Pope- Too much trouble, I hate crowds and I don't think much of him. 
I would never kiss his ring but might enjoy sneaking in a furtive ass
grab in an embrace!

MMY-  Small group with possibility for questions, yes. I would never
go through the hours needed even if I was allowed within 5 miles of
him.  Would I give him a flower?  Out of nostalgia absolutely.  I know
we really have nothing to say to each other that would matter now. 
Although I view him as a bit off  his rocker he is fascinating and
even more so now that I don't view him as I once did.

Amma- I would welcome an easier meeting.  I still might try to check
out the scene and skip the darshon.  Part of me felt a bit
disingenuous thinking of her hug as more valuable or special than my
GF's or other people I love in my life.  I don't feel a need for more
love from a stranger.  But I also see her work in a positive light
because the world could use more good vibes and acceptance.  I thought
the videos of her hugging people looked beautiful, the people were
obviously moved by it.  Perhaps the fact that it is a stranger makes
it more abstractly powerful? As a performer I have to say that I get
hugged regularly by strangers and it is all good vibes but not
transcendent for me.  I am still obviously conflicted about going!

Ravi Shankar  Since we are about the same age I would have trouble
with any version of deference that would be required.  I still think
of him as the ambitious charismatic guy I used to talk with on the
Vedic Science course in India.  He was just formulating his plans to
go on his own and was trying it out on me a bit.  I haven't found
anything I have read from him very insightful, but I guess it is about
the practice and I am not going to put my guitar down that long.

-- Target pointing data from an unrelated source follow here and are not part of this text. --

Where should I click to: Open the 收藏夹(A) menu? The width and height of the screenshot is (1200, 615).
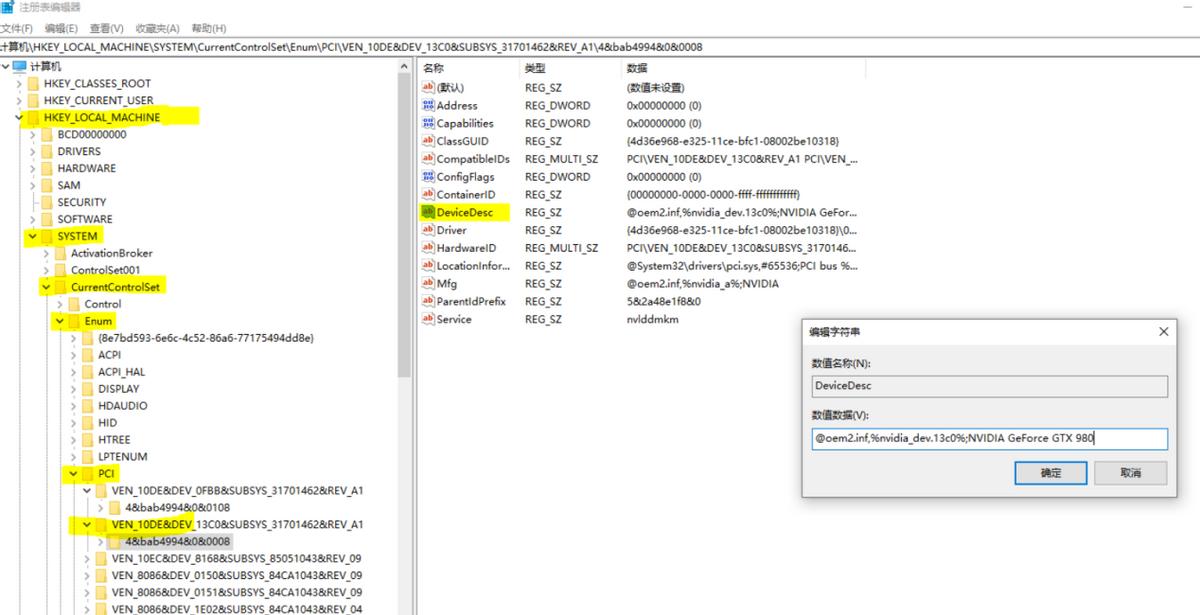[158, 28]
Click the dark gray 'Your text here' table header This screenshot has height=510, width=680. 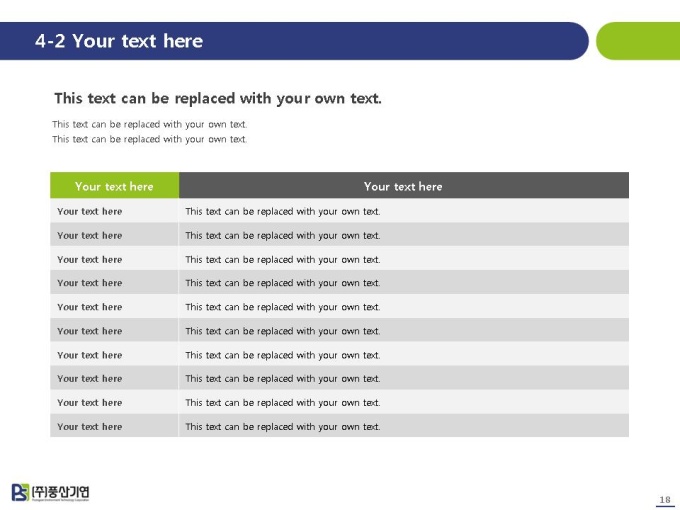click(x=404, y=186)

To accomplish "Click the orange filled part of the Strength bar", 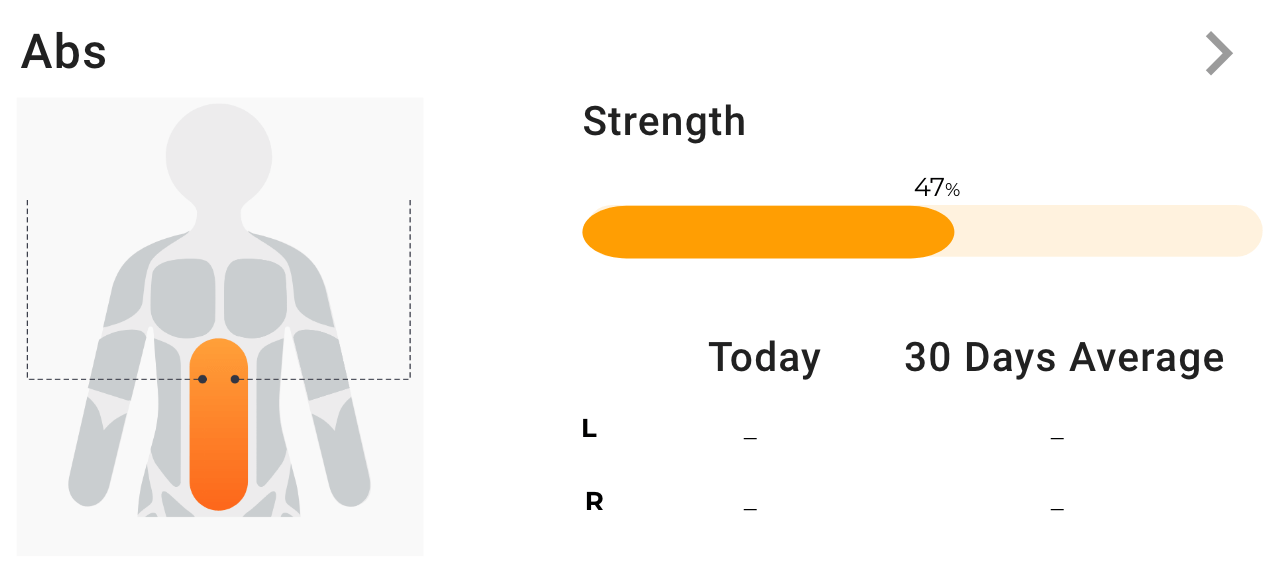I will point(768,232).
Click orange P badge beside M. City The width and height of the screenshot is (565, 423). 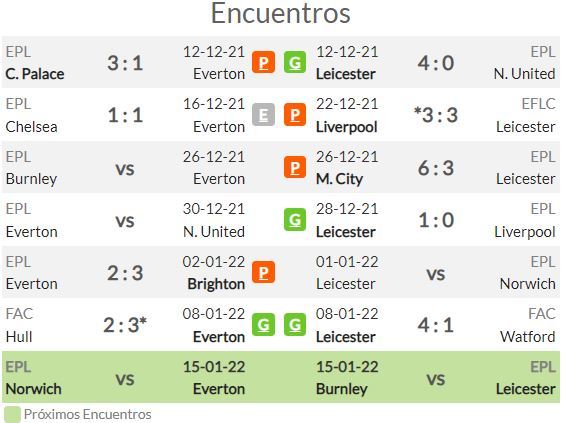click(x=295, y=168)
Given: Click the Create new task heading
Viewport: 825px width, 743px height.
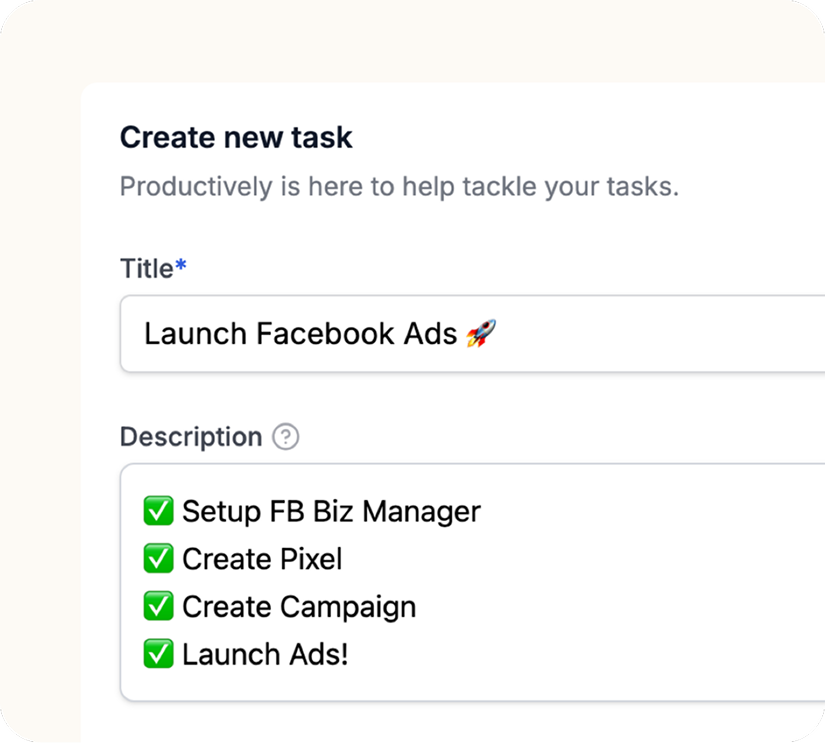Looking at the screenshot, I should 236,137.
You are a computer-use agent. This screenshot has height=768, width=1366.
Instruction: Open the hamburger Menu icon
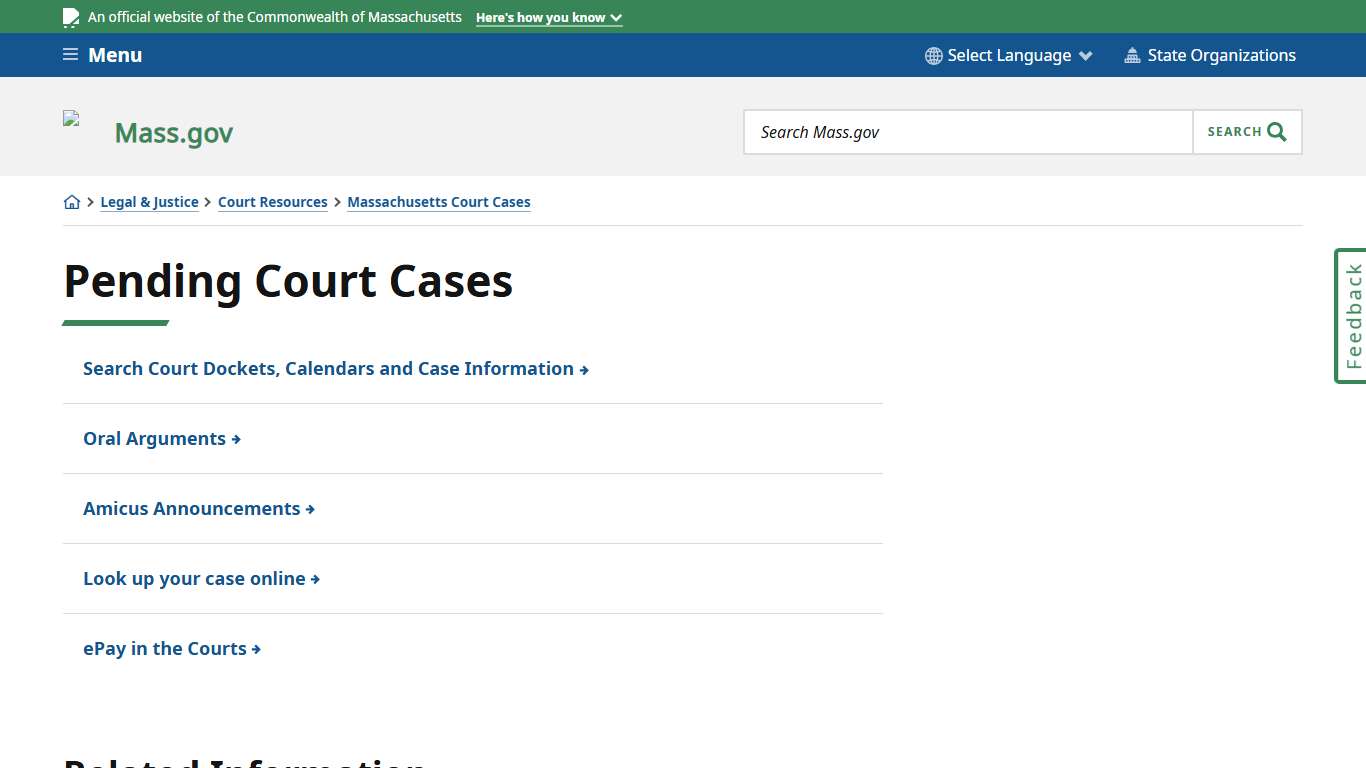70,54
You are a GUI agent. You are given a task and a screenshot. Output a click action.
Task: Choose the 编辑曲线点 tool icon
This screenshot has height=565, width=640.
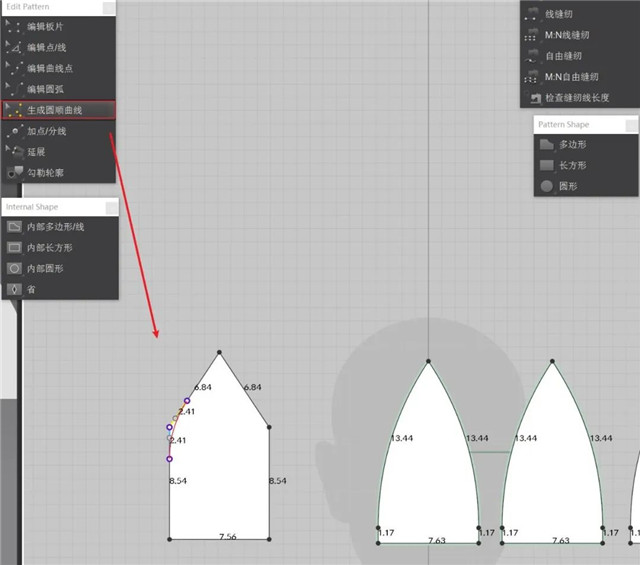click(15, 68)
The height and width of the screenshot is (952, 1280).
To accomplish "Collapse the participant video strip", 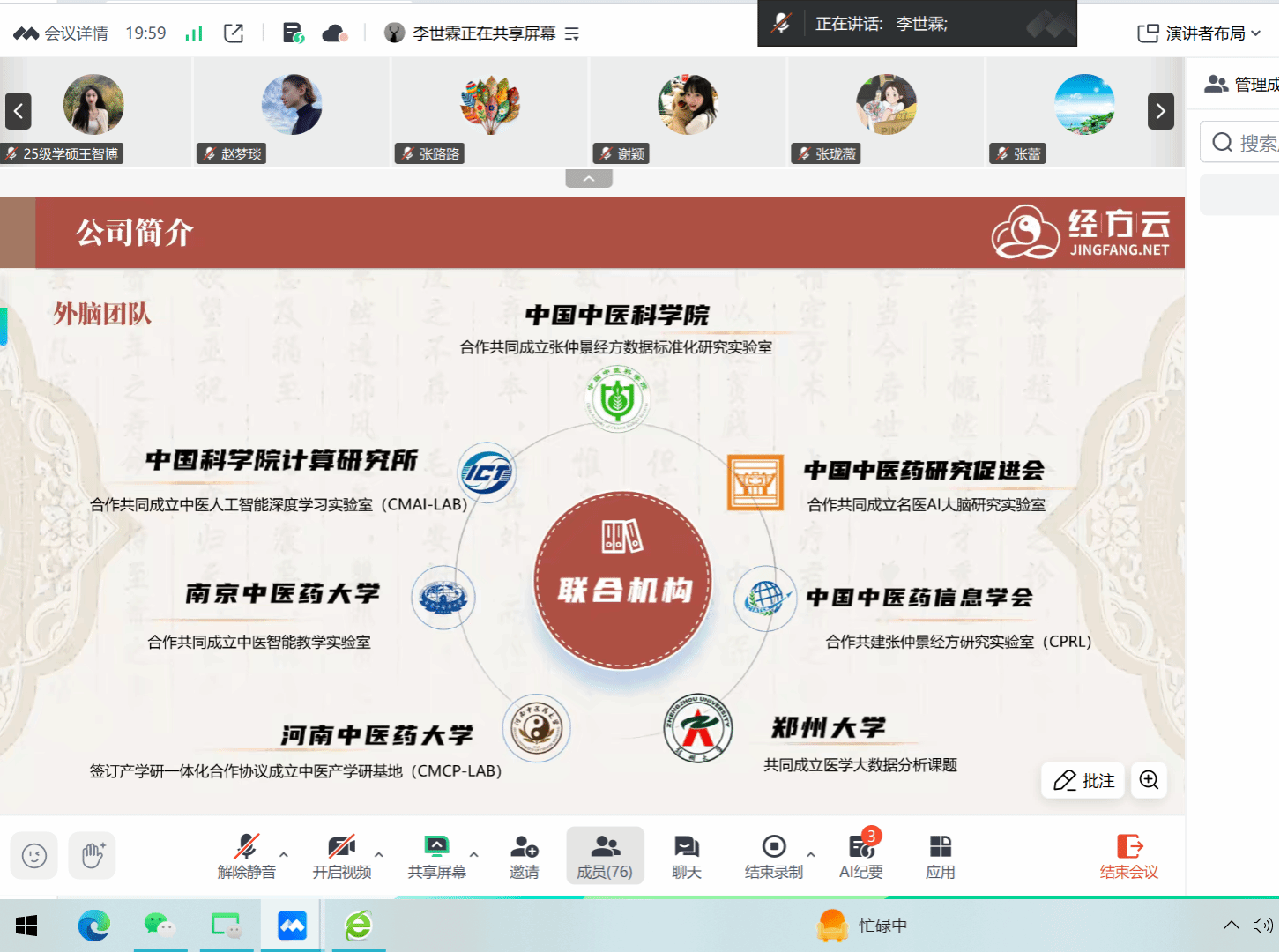I will [x=589, y=179].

I
would probably not enter a situation that was so rigged on the power
set up.  I am his equal and those are the terms I would require.

I can't think of anybody else.  When I meet my music heroes like Rory
Block or John Hammond I feel a thrill.  But even though their
experience and years in the business puts them on another level a bit,
they are cool and treat me with respect.  I don't feel as though they
are being condescending and I don't feel that I am admiring them as
whole people, just their musicality.

Perhaps Geezer and Turq have more insight on meeting famous people.  I
would probably feel over the top meeting Paul or Ringo.  That might be
close to the old MMY darshon buzz.  I have heard that even very famous
people act like school girls around them.  My GF hung out with Ringo
and said he was the most natural unpretentious rock star she had ever
met. (Grateful Dead, not so much)

I wouldn't care to meet George Bush or any (other) actor. (Since
Angelina has gone all Mia Farrow, I have to drop her from my list)  I
can't think of any famous person spiritual or not that I would want to
wait in a long line to meet. 

I would wait in line as long as it took to meet Son House, Robert
Johnson or Charley Patton if they rose from the grave.  I would top my
MMY hours waiting around record for those guys.

Very interesting question, anyone else want to play?